Rescale the records from the line that contains "At what coordinates should I click to accomplish: Tap" through the end of the records, inclusive, and write out only those lines in full. Multiply every answer coordinate by 2.45 and round it to a whole number, rounding halves up, and leave all other text unchanged.

____

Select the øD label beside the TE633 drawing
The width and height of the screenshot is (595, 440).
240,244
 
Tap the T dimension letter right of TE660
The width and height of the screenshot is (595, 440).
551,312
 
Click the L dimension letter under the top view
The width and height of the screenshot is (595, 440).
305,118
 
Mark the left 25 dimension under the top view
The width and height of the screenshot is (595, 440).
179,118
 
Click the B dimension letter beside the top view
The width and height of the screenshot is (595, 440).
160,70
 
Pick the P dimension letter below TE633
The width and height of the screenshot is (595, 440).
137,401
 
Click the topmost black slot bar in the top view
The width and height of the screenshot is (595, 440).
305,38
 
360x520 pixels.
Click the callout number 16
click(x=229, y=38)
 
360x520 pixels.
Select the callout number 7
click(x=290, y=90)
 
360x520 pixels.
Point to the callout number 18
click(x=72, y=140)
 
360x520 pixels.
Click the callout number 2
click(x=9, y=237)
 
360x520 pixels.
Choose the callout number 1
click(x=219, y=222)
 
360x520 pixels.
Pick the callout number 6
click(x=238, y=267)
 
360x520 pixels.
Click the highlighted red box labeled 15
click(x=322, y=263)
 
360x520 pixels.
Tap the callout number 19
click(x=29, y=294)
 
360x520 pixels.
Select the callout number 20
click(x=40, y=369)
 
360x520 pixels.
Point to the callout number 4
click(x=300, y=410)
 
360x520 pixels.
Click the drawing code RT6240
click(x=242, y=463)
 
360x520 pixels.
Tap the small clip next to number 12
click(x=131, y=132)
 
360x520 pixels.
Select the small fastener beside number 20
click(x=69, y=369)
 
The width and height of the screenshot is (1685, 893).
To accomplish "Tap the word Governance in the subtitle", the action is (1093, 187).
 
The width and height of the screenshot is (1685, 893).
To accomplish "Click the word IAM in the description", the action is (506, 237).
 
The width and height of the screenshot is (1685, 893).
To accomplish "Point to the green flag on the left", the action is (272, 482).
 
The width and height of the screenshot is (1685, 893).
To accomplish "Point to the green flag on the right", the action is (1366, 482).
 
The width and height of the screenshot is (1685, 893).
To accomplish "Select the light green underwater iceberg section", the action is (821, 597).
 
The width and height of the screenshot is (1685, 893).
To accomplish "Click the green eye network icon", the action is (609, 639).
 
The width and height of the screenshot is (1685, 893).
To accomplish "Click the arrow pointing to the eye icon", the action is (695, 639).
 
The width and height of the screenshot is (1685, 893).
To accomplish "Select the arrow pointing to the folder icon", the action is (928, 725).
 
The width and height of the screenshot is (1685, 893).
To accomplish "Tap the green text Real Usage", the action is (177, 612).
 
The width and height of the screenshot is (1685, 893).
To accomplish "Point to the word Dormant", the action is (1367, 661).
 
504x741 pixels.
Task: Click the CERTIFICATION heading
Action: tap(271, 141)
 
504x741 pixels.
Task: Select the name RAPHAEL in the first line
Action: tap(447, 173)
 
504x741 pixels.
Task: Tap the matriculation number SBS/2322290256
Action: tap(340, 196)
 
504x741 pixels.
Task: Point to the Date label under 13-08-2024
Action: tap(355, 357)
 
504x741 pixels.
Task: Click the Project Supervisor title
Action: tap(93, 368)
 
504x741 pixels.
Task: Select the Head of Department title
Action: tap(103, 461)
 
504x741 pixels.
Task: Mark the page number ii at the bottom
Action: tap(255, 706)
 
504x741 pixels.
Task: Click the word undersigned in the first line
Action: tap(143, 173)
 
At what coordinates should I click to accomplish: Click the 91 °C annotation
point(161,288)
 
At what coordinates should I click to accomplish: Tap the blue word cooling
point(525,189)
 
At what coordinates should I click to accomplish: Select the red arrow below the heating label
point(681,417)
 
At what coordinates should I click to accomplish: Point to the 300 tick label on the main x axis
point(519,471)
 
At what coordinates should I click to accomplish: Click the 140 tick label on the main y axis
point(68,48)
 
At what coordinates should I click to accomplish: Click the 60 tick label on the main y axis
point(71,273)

____

#### Exercise answer
At what coordinates should I click to accomplish: Tap the blue word cooling
point(1286,463)
 
At what coordinates should I click to accomplish: Select the red arrow below the heating label
point(1668,1022)
 
At what coordinates should I click to accomplish: Point to the 300 tick label on the main x axis
point(1272,1154)
 
At what coordinates should I click to accomplish: Click the 140 tick label on the main y axis
point(167,118)
 
At what coordinates should I click to accomplish: Click the 60 tick label on the main y axis
point(174,669)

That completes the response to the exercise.